Direktor der Feuerwehr Köln i. R.

[11]1    Einleitung

Es liegt in der Natur der Sache, dass durch die technische (und gesellschaftliche) Weiterentwicklung das Einsatzspektrum der Feuerwehr immer breiter wird und Risiken zunehmen (Schläfer, 1998). Aufgrund verschiedener Faktoren gewinnen Einsätze der Feuerwehr oder des Rettungsdienstes mit Beteiligung der Polizei, sogenannte Polizeilagen, an Bedeutung. In einigen Ländern Europas herrscht aufgrund einer zeitweise fast allgegenwärtigen Gefahr durch internationalen Terrorismus eine dauerhaft angespannte Sicherheitslage. Hinzu kommt, dass die Bevölkerung gegenüber Einsatzkräften der nichtpolizeilichen Gefahrenabwehr zumindest gefühlt immer öfter Ignoranz oder gar offen ablehnende Verhaltensweisen entgegenbringt, die von Respektlosigkeit bis zur körperlichen Gewalt reichen. In den Medien lesen wir allzu oft von Gewalt durch Hooligans, Clangewalt durch arabische Großfamilien, Auseinandersetzungen zwischen Rockergruppen oder gewalttätigen Demonstrationen. Außerdem entstehen neue Kriminalitätsphänomene, wie beispielsweise das Sprengen von Geldautomaten, vermutlich durch organisierte Banden durchgeführt, wovon die Feuerwehren zwangsläufig mitbetroffen sind.

Keine anderen Organisationen sehen sich täglich mehr mit gesellschaftlichen und politischen Problemen konfrontiert wie Polizei, Rettungsdienst und Feuerwehr. Keine anderen Behörden stehen gegenwärtig stärker im Fokus des öffentlichen Interesses. Ihre Einsatzkräfte stellen die demokratische Ordnung sicher, indem sie den Staat und seine Bürger schützen und versorgen (Döding, 1998).

Ziel dieses Buches ist es, zu einer effektiven Aufgabenerledigung von Feuerwehr und Rettungsdienst in Polizeilagen beizutragen. Von zentraler Bedeutung ist dabei die reibungslose Zusammenarbeit mit der Polizei. Viel zu lange wurde sie als selbstverständlich angesehen und erst nach besonderen Einsätzen in diese Zusammenarbeit investiert.

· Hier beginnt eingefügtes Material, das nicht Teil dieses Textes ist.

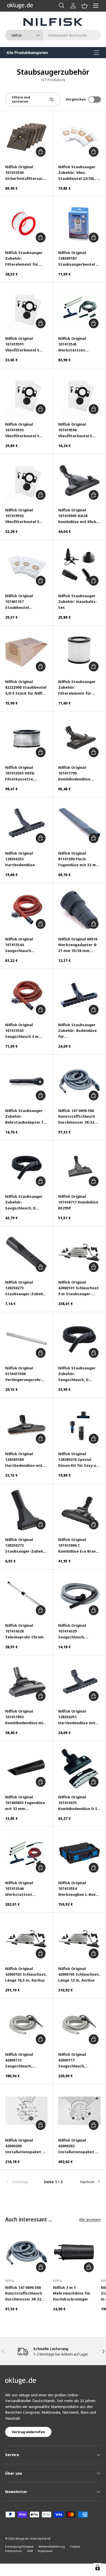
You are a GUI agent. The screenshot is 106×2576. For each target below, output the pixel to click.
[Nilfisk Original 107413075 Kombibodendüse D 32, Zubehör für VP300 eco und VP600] (79, 1767)
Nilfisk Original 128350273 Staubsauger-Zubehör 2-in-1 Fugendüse (26, 1288)
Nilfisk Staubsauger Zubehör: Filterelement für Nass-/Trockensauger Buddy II (78, 687)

Polizeilagen, die durch Gewalttäter hervorgerufen werden, unterliegen im Vergleich zu den physikalischen Gesetzmäßigkeiten eines Wohnungsbrandes einer ganz individuellen Schadensentwicklung, die nicht vorhergesagt werden kann. Deshalb kann es auch hierfür keine Patentlösungen oder Standardeinsatzregeln geben. Vielmehr werden Grundlagen, Entscheidungskriterien und Erfahrungen aus konkreten Einsätzen dargestellt. Dadurch lassen sich Schwerpunkte identifizieren, die bei der Einsatzplanung und im Führungsvorgang Berücksichtigung finden können. Das Buch stellt Handreichungen und Überlegungen zur Erarbeitung eigener Konzepte zur Verfügung und unterstützt bei der Entwicklung eigener Lösungen.

[12]Einsatz- und Führungskräfte der Feuerwehr, von der Einsatzkraft über den Fahrzeugführer bis zum Verbandsführer, sollen mit dem notwendigen Verständnis für und Wissen über Gefahren und die Möglichkeiten, sich vor ihnen zu schützen, mit Informationen über die Organisation und die Arbeit der Polizei, für den sicheren und erfolgreichen Einsatz in Polizeilagen ausgestattet werden.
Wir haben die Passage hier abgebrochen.